Consequently, the last reported stat (2007) from the National Institute on Drug Abuse stated that the cost of illicit drugs is $193 billion annually.
In fact, there are more drugs than ever. The International Centre for Science in Drug Policy (Vancouver, B.C.) released a study that shows that illicit drugs are actually getting more dangerous and cheaper, which suggests the world’s drug supply is increasing.
The Huffington Post reported that research, in the British Medical Journal, reveals that heroin and cocaine (and cannabis) have become cheaper in the past two decades, even as these have become more potent.
Consequently, seizures of opium from Afghanistan increased by 12 fold and cocaine from Latin America was up by 188%. These stats point to a dismal failure of prohibition to accomplish anything aside from market pressure to create cheaper drugs more quickly.
Prohibition Propaganda Three: Cannabis Has No Medicinal Value
Joy, JE, Watson, SJ, and Benson, JA. Marijuana and Medicine: Assessing the Science Base. National Academy Press. 1999. p. 159.
Basically, the DEA classification of cannabis as a Schedule I substance, with no medicinal value and a high risk for abuse, is one of the key barriers in the legalization movement. Evidence to refute this piles up, almost on a daily basis. Yet, this false designation makes it impossible for researchers to access good quality cannabis and acquire funding.
Consequently, following California’s legalization of medical cannabis, the White house had the Institute of Medicine (IOM) review all available information on cannabis’s medical properties, assuming there would be none. The survey reveals that “nausea, appetite loss, pain and anxiety are all afflictions of wasting, and all can be mitigated by marijuana.” These studies base themselves on human trials.
IOM acknowledged the potential hazards of smoking cannabis, but concluded that it was still effective “medicine” for people suffering from chronic conditions such as cancer and AIDS. Yet, we’re still at Schedule I.
Prohibition Propaganda Four: Cannabis Increases Risk of Death
Sidney, S et al. Marijuana Use and Mortality. American Journal of Public Health. Vol. 87 No. 4, April 1997. p. 585-590. Sept. 2002.
══════
**PROBLEM SET**.
a - In the passage on drug prohibition, copy out everything from "Basically, the DEA" down to "on human trials.".
b - Answer these questions from the passage on drug prohibition:
(i) What annual cost of illicit drugs did the National Institute on Drug Abuse report?
(ii) By what percentage were seizures of cocaine from Latin America up?
(iii) As what schedule of substance does the DEA classify cannabis?
══════
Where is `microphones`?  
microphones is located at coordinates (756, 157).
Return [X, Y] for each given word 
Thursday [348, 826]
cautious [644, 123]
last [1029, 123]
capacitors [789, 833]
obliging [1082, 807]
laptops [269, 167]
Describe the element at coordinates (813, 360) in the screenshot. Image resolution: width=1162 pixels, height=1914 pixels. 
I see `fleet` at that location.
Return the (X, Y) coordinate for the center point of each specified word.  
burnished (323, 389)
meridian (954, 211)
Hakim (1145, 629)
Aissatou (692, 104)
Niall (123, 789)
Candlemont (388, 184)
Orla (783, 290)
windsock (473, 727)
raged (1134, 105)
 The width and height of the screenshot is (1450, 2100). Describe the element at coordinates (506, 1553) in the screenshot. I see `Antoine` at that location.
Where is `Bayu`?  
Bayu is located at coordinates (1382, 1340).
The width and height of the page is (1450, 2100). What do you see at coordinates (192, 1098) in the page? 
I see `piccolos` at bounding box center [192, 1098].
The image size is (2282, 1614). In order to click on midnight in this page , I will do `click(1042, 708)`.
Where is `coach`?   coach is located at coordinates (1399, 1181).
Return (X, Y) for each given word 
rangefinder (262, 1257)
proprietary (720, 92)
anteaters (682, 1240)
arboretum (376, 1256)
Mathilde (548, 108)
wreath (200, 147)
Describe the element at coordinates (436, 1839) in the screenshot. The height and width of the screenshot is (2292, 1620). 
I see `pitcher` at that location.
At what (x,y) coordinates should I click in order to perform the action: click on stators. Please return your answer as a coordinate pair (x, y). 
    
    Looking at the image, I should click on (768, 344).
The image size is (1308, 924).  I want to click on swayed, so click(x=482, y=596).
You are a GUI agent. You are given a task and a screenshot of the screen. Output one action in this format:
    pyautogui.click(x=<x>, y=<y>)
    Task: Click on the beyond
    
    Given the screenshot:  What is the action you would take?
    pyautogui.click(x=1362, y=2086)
══════
**ANSWER LIST**.
a -
Basically, the DEA classification of cannabis as a Schedule I substance, with no medicinal value and a high risk for abuse, is one of the key barriers in the legalization movement. Evidence to refute this piles up, almost on a daily basis. Yet, this false designation makes it impossible for researchers to access good quality cannabis and acquire funding.
Consequently, following California’s legalization of medical cannabis, the White house had the Institute of Medicine (IOM) review all available information on cannabis’s medical properties, assuming there would be none. The survey reveals that “nausea, appetite loss, pain and anxiety are all afflictions of wasting, and all can be mitigated by marijuana.” These studies base themselves on human trials.

b -
(i) $193 billion
(ii) 188%
(iii) Schedule I